### PROBLEM DESCRIPTION
Extend the book review below, on a novel narrated by a Newton mansion, by writing on from its last sentence.

### EXERCISE PASSAGE
Newton mansion stars in new novel

By Ted Ayers | March 31, 2022

“We, the House” by Warren Ashworth and Susan Kander (Blue Cedar Press, 2021, 204 pages, $20.00)

Correction: An earlier version of this article gave the wrong date and place for a talk by the authors. They will speak Friday, April 22, at 7 p.m., at the Warkentin House Museum in Newton.

I have read many a book in my day, but I don’t recall ever reading one where the story was told by means of conversations between a mansion and a painting. While the book started slow, I ultimately found “We, the House” to be a charming read, a testament to the creativity and imaginations of the co-authors in combing fact and fiction.

Ambleside, built in Newton in 1878, is narrator and protagonist of a new novel. The book’s authors will speak and sign books at Loraine Avenue Mennonite Church in Wichita at 7 p.m. April 20 and  April 22 at 7 p.m. at the Warkentin House Museum in Newton.

The novel’s protagonist is Ambleside, an Italianate mansion built in Newton, Kansas, in 1878 by Henry Luke Hart and his wife, Emmalene Matthews Ridgley Hart. Mr. Hart is a veteran of the Civil War, who comes to Kansas from Joliet, Ill., after recovering from grievous injuries suffered in the war, to make a new life in the Wild West. Hart arrives in Newton in 1873 on the Atchinson, Topeka & Santa Fe Railroad, ending his journey there because it was the first community that the railroad passed through that didn’t already have an iceman. Hart describes his arrival thusly: “When I tumbled out of that train, I had in me possession one eye, two arms, two legs more or less, seven years’ army pension, and five tools: an ice saw, ice tongs, augur, chisel and mallet.”

As co-author Warren Ashworth writers in an author’s note: “Ambleside is a real house. It resides to this day on a small rise in Newton, Kansas. The Harts were my great-grandparents, and all named members of the family are real.” However, he notes, some other characters and “the personalities and characteristics of all the Hart family members are wholly invented by me.”

This book pivots around Newton, which was officially founded in 1872, a year prior to Hart’s arrival. The authors note that the first business to open in town was the Tuttle Saloon and Dance Hall, serving cowboys driving cattle up the Chisholm Trail from Texas. For a brief period of time, Newton had the reputation of the “wickedest town in the west.” That distinction soon moved to Wichita, but that’s another story.

### LISTED RECORDS
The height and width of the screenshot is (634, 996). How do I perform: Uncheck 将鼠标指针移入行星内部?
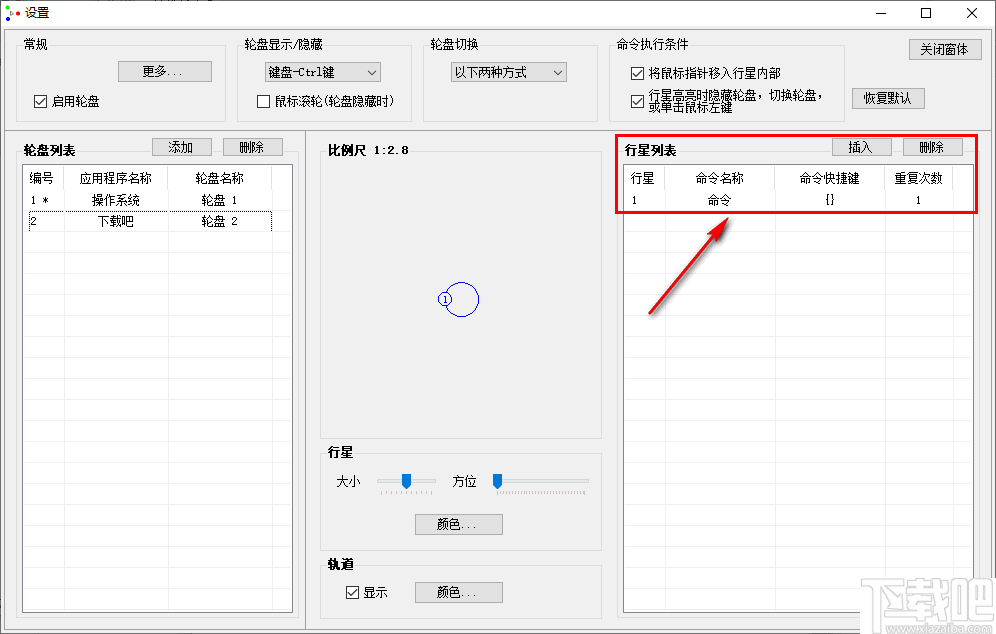pos(636,71)
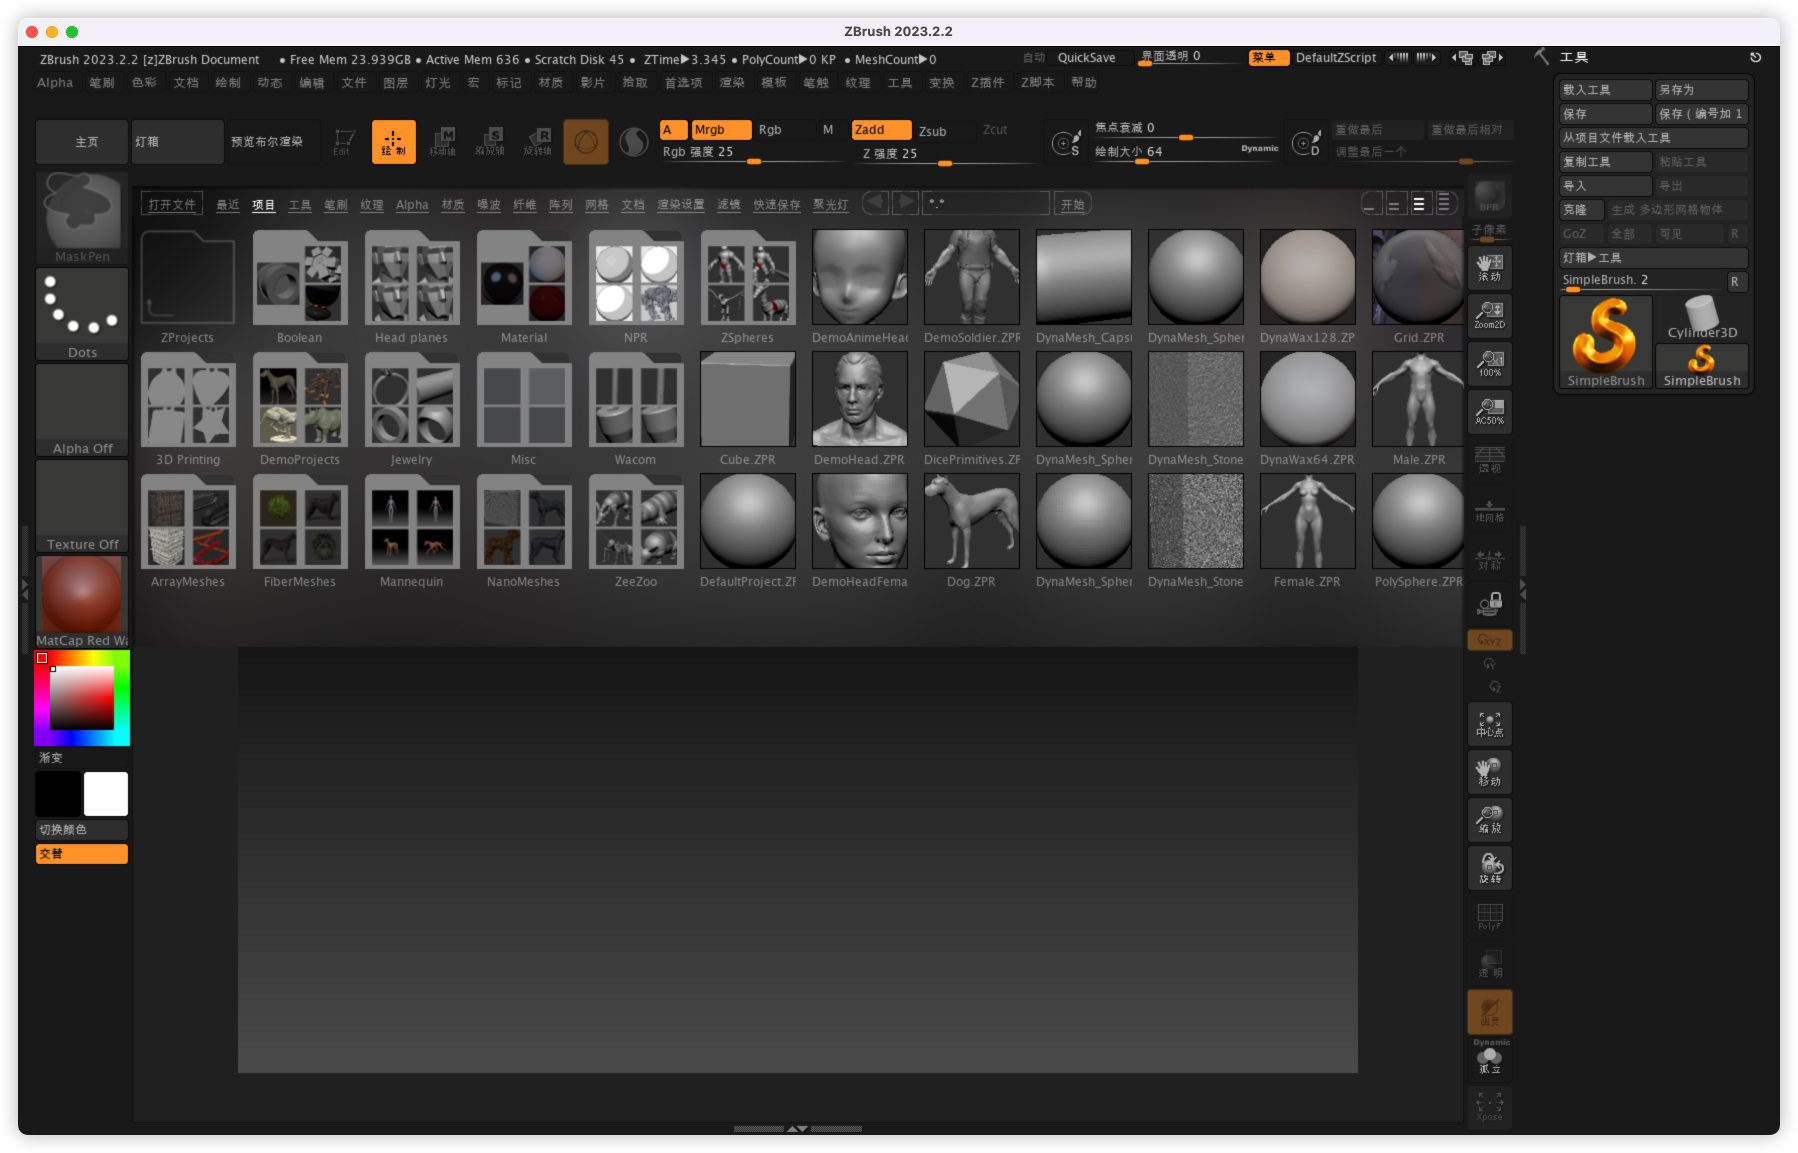This screenshot has width=1798, height=1153.
Task: Click the 中心点 (Frame) icon
Action: pyautogui.click(x=1489, y=724)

### ANSWER BOX
However, as noted above, the stars of the book are Ambleside — the name given by Mrs. Hart to the new home, based on Wordsworth’s ideal village in the English Lake District — and Hermione Sutter Peale, or more precisely, the oil painting of Mrs. Peale that hangs in Ambleside’s dining room. After determining that house and portrait can communicate with each other, Ambleside and Mrs. Peale’s portrait proceed to illuminate the story of Newton, the Harts and their three daughters, and much more. For instance, Mrs. Peale (an honors graduate of the Hartford, Conn., Female Seminary) educates Ambleside about the derivation and meaning of multiple words, such as “Irony: from the Greek eironeia — dissembling — an incongruity between what might be expected and what actually occurs.”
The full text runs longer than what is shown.